*** SUPPLIED INFORMATION Section Begins ***

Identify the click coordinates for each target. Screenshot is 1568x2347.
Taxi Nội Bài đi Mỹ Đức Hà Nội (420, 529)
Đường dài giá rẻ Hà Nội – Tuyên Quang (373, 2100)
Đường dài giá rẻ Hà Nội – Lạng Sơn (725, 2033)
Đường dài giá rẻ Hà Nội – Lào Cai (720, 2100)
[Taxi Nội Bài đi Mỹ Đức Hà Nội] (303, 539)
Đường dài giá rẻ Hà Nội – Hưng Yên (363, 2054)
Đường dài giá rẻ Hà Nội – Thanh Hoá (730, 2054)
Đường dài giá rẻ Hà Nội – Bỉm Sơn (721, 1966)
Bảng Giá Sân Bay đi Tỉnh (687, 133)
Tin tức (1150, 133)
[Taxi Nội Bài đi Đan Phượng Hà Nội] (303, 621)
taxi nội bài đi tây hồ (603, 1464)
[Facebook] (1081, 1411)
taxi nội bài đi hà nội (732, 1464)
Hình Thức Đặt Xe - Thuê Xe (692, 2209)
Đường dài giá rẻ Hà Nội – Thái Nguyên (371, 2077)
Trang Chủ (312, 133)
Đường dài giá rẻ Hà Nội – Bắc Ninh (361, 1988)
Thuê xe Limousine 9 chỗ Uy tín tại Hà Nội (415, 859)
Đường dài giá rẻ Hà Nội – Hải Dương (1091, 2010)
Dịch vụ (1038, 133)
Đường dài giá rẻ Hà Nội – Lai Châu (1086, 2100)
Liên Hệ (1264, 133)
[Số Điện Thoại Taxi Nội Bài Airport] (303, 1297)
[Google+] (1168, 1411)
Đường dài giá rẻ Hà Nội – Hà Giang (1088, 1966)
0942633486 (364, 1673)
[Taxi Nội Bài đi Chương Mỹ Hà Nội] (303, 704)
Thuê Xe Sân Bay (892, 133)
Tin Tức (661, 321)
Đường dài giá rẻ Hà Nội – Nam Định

*** SUPPLIED INFORMATION Section Ends ***

* _TASK DIRECTIONS_
Restate word for word the entries above, starting at the line with "Đường dài giá rẻ Hà Nội – Lạng" and ending at the line with "Đường dài giá rẻ Hà Nội – Bỉm Sơn (721, 1966)", inclusive, and no others.

* _TASK ANSWER_
Đường dài giá rẻ Hà Nội – Lạng Sơn (725, 2033)
Đường dài giá rẻ Hà Nội – Lào Cai (720, 2100)
[Taxi Nội Bài đi Mỹ Đức Hà Nội] (303, 539)
Đường dài giá rẻ Hà Nội – Hưng Yên (363, 2054)
Đường dài giá rẻ Hà Nội – Thanh Hoá (730, 2054)
Đường dài giá rẻ Hà Nội – Bỉm Sơn (721, 1966)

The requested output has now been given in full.